HOW TO COMPLETE THIS TASK: Your response should be every line of the data, written out exactly.

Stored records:
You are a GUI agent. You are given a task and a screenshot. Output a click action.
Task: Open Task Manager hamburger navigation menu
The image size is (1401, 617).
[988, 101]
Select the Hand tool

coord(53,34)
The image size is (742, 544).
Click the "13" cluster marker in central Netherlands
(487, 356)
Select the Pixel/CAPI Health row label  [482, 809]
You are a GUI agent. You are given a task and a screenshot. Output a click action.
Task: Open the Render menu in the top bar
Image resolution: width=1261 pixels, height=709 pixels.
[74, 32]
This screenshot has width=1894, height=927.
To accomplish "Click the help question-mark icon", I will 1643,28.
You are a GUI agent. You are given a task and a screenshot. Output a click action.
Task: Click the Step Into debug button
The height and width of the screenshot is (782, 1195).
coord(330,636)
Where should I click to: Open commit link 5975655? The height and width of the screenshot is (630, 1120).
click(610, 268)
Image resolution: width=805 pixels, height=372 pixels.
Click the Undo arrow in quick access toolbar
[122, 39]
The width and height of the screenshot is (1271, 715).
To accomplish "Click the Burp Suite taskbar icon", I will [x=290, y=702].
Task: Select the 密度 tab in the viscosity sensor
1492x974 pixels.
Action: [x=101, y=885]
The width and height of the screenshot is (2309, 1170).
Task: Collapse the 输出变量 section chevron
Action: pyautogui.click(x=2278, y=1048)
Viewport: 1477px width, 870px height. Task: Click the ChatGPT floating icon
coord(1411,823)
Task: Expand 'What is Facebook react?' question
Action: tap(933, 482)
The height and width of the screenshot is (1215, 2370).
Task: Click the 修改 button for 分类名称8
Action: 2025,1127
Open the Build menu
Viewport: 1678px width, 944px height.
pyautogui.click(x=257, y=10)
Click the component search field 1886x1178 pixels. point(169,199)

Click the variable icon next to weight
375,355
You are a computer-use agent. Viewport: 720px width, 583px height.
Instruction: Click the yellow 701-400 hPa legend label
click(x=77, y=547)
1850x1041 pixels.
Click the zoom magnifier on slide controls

OUTPUT OF THE EXERCISE:
You are a GUI agent. You are given a task and a screenshot. Output a click action.
Task: Open Task Manager hamburger navigation menu
The image size is (1401, 617).
[988, 101]
Select the Hand tool

coord(53,34)
The image size is (742, 544).
Click the "13" cluster marker in central Netherlands
(487, 356)
Select the Pixel/CAPI Health row label  [482, 809]
You are a GUI agent. You are given a task and a screenshot. Output a click action.
Task: Open the Render menu in the top bar
Image resolution: width=1261 pixels, height=709 pixels.
[74, 32]
This screenshot has width=1894, height=927.
To accomplish "Click the help question-mark icon", I will 1643,28.
You are a GUI agent. You are given a task and a screenshot. Output a click action.
Task: Click the Step Into debug button
The height and width of the screenshot is (782, 1195).
coord(330,636)
Where should I click to: Open commit link 5975655? The height and width of the screenshot is (630, 1120).
click(610, 268)
Image resolution: width=805 pixels, height=372 pixels.
Click the Undo arrow in quick access toolbar
[122, 39]
The width and height of the screenshot is (1271, 715).
To accomplish "Click the Burp Suite taskbar icon", I will [x=290, y=702].
Task: Select the 密度 tab in the viscosity sensor
1492x974 pixels.
Action: [x=101, y=885]
The width and height of the screenshot is (2309, 1170).
Task: Collapse the 输出变量 section chevron
Action: pyautogui.click(x=2278, y=1048)
Viewport: 1477px width, 870px height. Task: Click the ChatGPT floating icon
coord(1411,823)
Task: Expand 'What is Facebook react?' question
Action: tap(933, 482)
The height and width of the screenshot is (1215, 2370).
Task: Click the 修改 button for 分类名称8
Action: 2025,1127
Open the Build menu
Viewport: 1678px width, 944px height.
pyautogui.click(x=257, y=10)
Click the component search field 1886x1178 pixels. point(169,199)

Click the variable icon next to weight
375,355
You are a computer-use agent. Viewport: 720px width, 583px height.
Instruction: Click the yellow 701-400 hPa legend label
click(x=77, y=547)
1850x1041 pixels.
Click the zoom magnifier on slide controls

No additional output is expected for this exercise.